Çok fazla vardı. Ama en akılda kalan ve en çekicisi eğlence dünyasında o dönemde ‘Taş Bebek’ diye anılan Gönül Yazar. Gönül Hanım salondan içeri adımını attığı an salon hareketlenirdi. Gönül Hanım Amerikanbar’da oturmayı sever, genellikle de Cumhuriyet Gazetesi’nin sahibi Nadir Nadi Bey’in yanındaki tabureyi tercih ederdi. Bunu çok iyi bilen müdavimler de şayet Nadir Bey’in yanında oturuyorlarsa, yerlerini Gönül Hanım’a verirdi.

Gönül Yazar’ın özel içkisi var mıydı?

Evet. ‘Gönül Kokteyli’ diye bir özel karışım hazırlardık kendisine. Votka ve portakal suyu ile hazırlanan karışımın rengi ‘grenadin’ yani nar çiçeği şurubuyla açık pembe hale getirilirdi. Bazen de rakı içerdi.
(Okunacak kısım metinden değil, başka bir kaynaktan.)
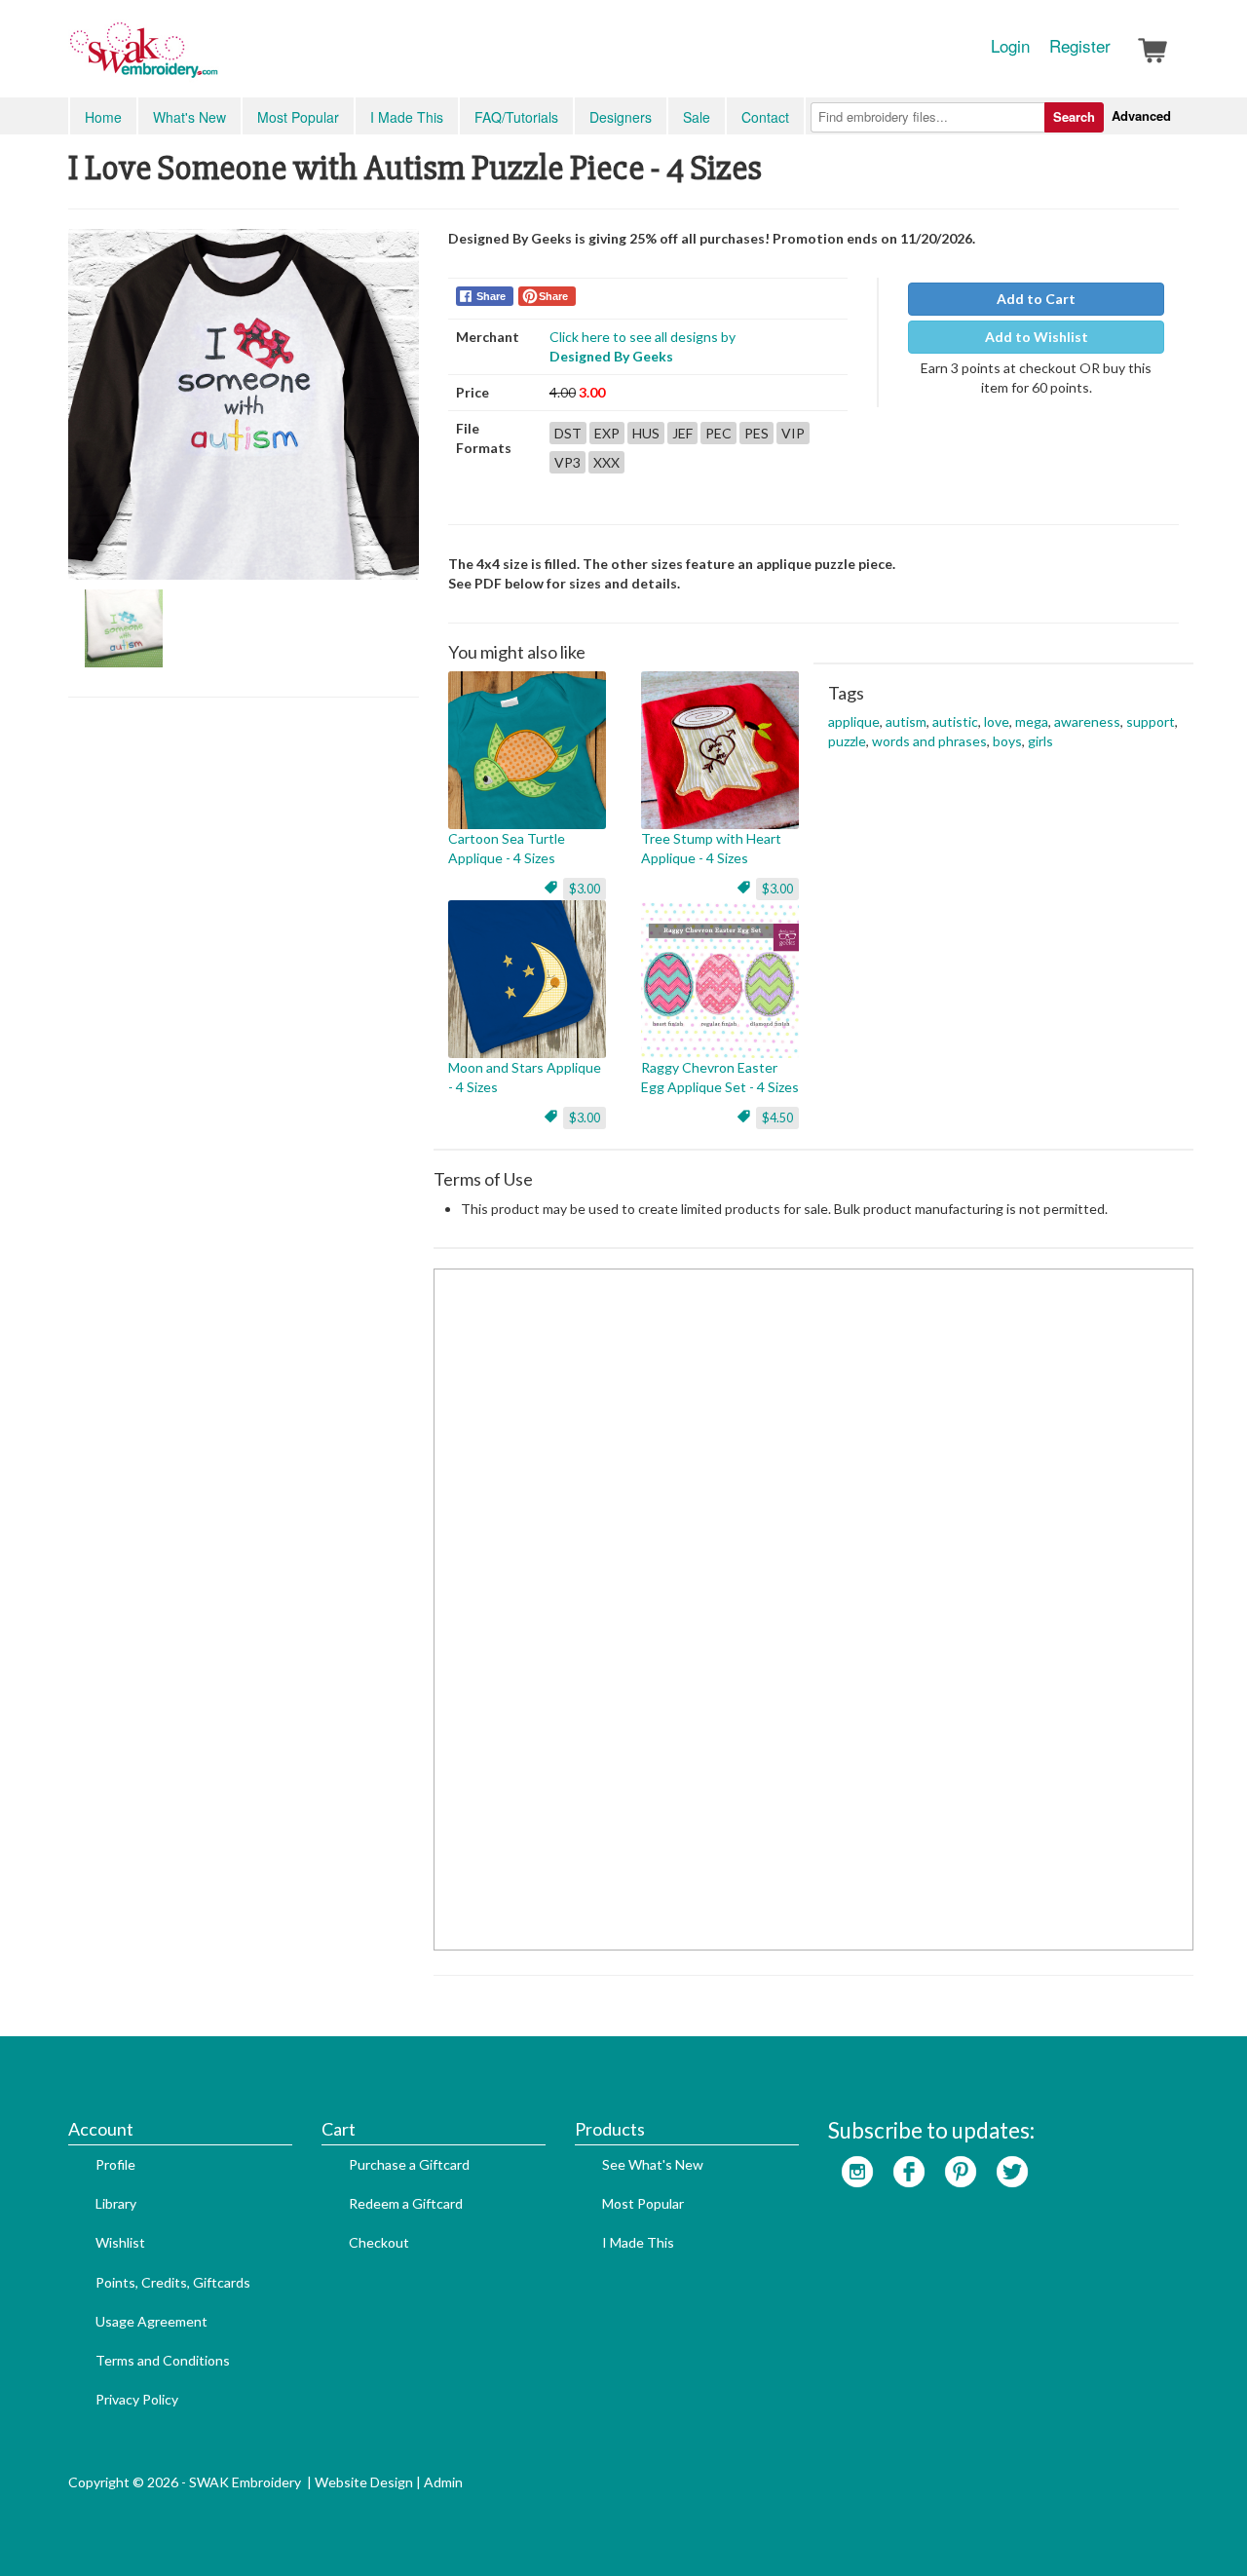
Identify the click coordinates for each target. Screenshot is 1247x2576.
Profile (115, 2164)
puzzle (847, 741)
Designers (620, 117)
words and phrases (929, 741)
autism (906, 721)
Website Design (364, 2482)
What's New (189, 117)
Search (1074, 116)
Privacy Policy (136, 2399)
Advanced (1141, 115)
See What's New (652, 2164)
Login (1010, 45)
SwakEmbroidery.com (214, 58)
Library (115, 2203)
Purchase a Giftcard (409, 2164)
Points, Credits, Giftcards (172, 2282)
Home (103, 117)
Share (491, 296)
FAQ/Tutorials (516, 117)
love (996, 721)
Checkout (379, 2242)
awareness (1087, 721)
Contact (765, 117)
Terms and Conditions (162, 2360)
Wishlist (120, 2242)
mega (1031, 721)
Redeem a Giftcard (406, 2203)
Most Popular (298, 117)
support (1150, 721)
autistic (955, 721)
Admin (443, 2482)
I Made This (406, 117)
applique (854, 721)
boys (1007, 741)
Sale (696, 117)
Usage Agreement (151, 2321)
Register (1080, 45)
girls (1040, 741)
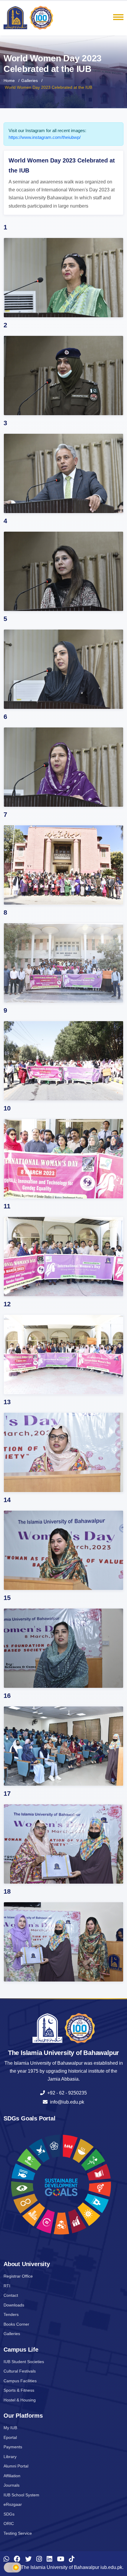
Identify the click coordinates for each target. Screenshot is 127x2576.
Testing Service (18, 2533)
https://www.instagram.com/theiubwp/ (45, 137)
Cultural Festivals (20, 2371)
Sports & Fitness (19, 2390)
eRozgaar (13, 2504)
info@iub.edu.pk (66, 2101)
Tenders (11, 2314)
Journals (11, 2485)
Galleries (29, 80)
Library (10, 2456)
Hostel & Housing (20, 2400)
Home (9, 80)
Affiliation (12, 2475)
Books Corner (16, 2324)
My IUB (10, 2427)
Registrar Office (18, 2276)
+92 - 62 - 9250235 (66, 2092)
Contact (11, 2295)
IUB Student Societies (24, 2361)
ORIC (9, 2523)
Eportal (10, 2437)
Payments (13, 2446)
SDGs (9, 2514)
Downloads (14, 2305)
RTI (7, 2285)
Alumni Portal (16, 2466)
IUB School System (21, 2495)
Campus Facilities (20, 2380)
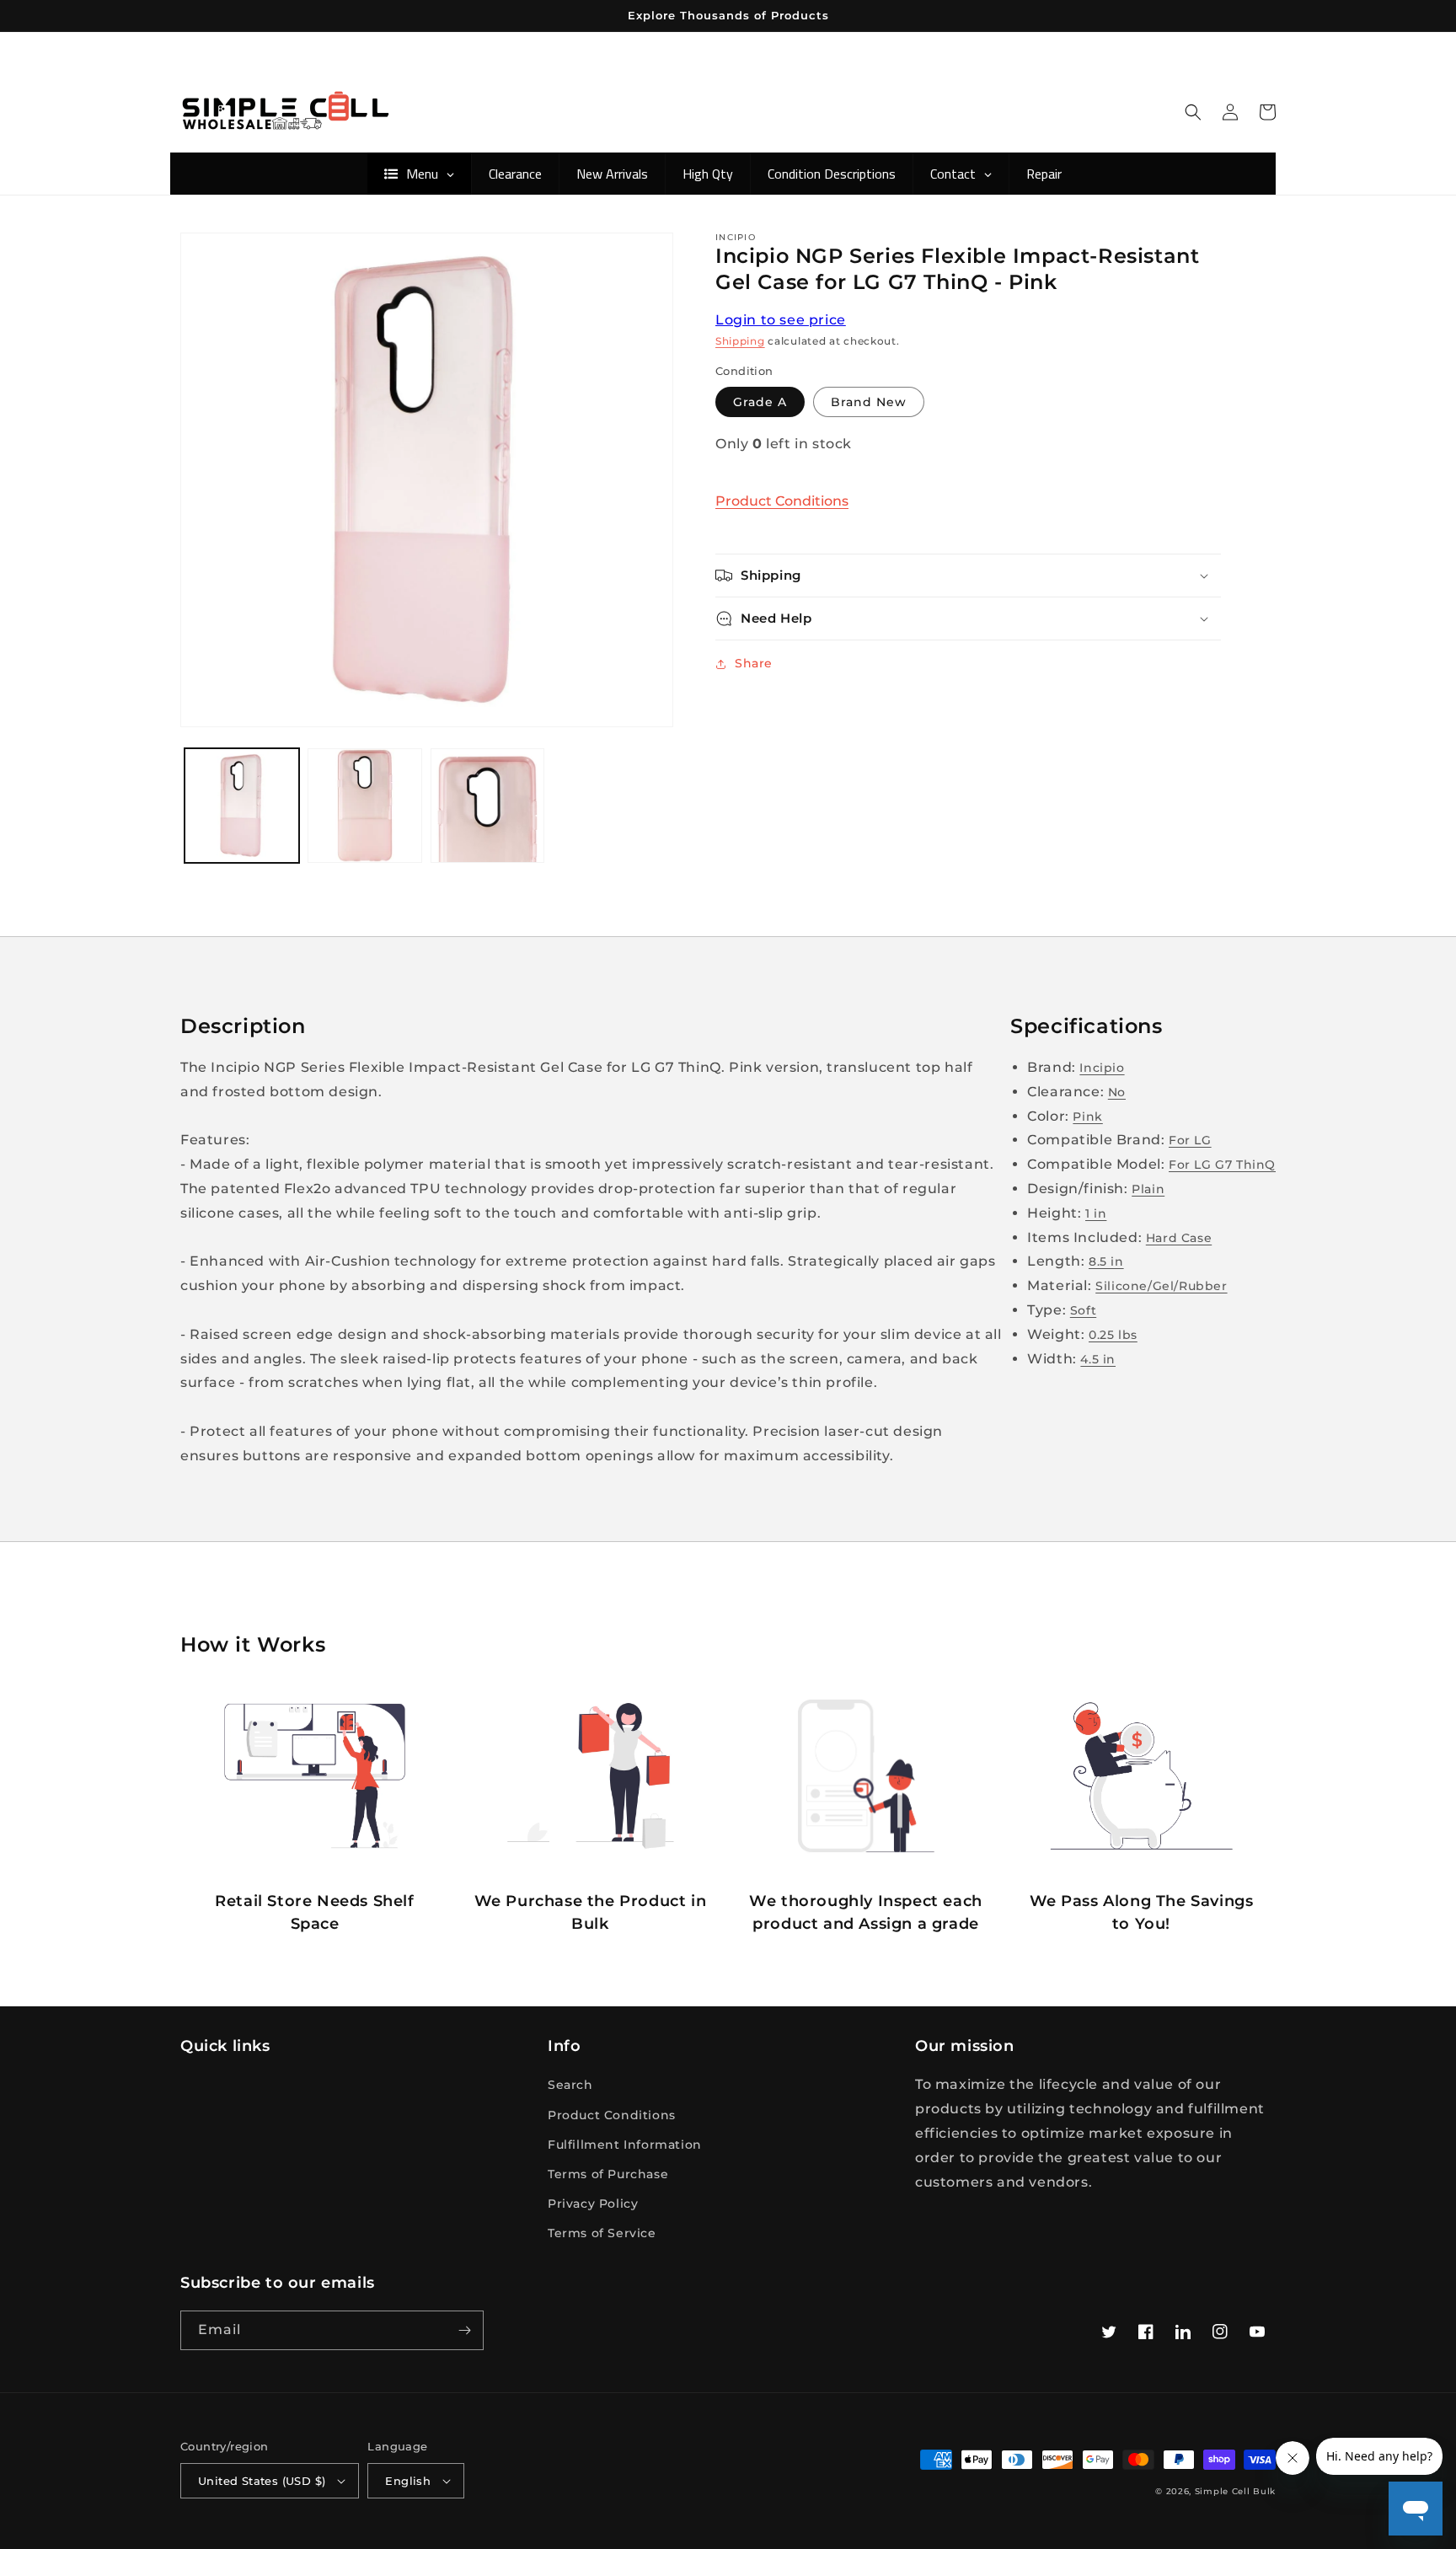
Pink (1087, 1116)
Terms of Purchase (608, 2174)
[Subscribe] (464, 2330)
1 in (1095, 1213)
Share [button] (754, 663)
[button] (1193, 112)
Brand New (869, 402)
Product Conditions (781, 501)
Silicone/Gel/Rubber (1161, 1285)
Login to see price (780, 320)
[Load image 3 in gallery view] (488, 805)
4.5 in (1098, 1359)
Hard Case (1179, 1237)
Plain (1148, 1189)
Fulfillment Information (625, 2144)
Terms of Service (602, 2233)
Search (570, 2084)
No (1117, 1092)
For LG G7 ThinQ (1222, 1164)
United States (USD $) (261, 2480)
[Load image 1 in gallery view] (242, 805)
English (408, 2480)
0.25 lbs (1113, 1334)
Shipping (740, 341)
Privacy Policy (593, 2203)
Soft (1083, 1310)
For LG (1190, 1140)
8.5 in (1106, 1261)
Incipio (1101, 1067)
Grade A (760, 402)
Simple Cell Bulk (1235, 2491)
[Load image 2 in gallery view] (365, 805)
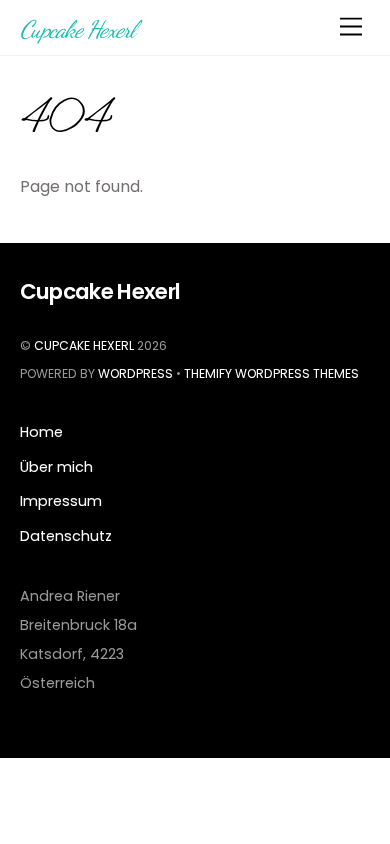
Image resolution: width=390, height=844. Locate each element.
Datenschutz (66, 536)
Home (41, 432)
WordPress (135, 373)
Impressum (61, 501)
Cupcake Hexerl (84, 345)
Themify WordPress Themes (271, 373)
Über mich (56, 467)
Erol Simavi’nin o yıllarda Hilton’da özel bir odası olduğu biliniyor. Gönül Yazar’la ilişkisi ve hayatı hakkında personel ne bilirdi, neler konuşulurdu?

Erol Bey’in odası birinci kattaydı. Bazen asansörle odasına gider, görünmek istemediği zaman merdiveni kullanırdı. Erol Bey’in müthiş karizması vardı, çok beyefendiydi. Barda oturduğu zaman herkes susar Erol Bey’i dinlerdi. Gönül Hanım İzmir’den İstanbul’a geldiği ilk günlerde Yassıada Mahkemesi’nde Adnan Menderes’i savunan Avukat Burhan Apaydın’la arkadaş oldu. Bu beraberlik epeyce devam etti. Sonra Gönül Hanım, Orhan Boran Bey’le iyi bir dostluk kurdu, bu dostluk sırasında Erol Bey Nükhet Duru’yla ilgileniyordu. Nükhet Hanım’dan ayrıldıktan sonra Gönül Hanım’la yakın ilişkiye girdi.

Erol Simavi ne severdi, ne içerdi?

O günlerde Erol Bey hemen her gün İstanbul Hilton’un Lalezar barında öğle rakılarını içer, daha sonra da restoranda yemeğe geçerdi. Erol Bey’in eşi Belma Hanım da barımızın akşam müdavimleri arasındaydı. Ne kadar ilginçtir ki, viskisini hep balonumsu ‘goblet’ bardağında yudumlardı.

Çeşitli devlet bakanlarına içki servis etmişsiniz; kim hangi içkiyi severdi hatırlıyor musunuz?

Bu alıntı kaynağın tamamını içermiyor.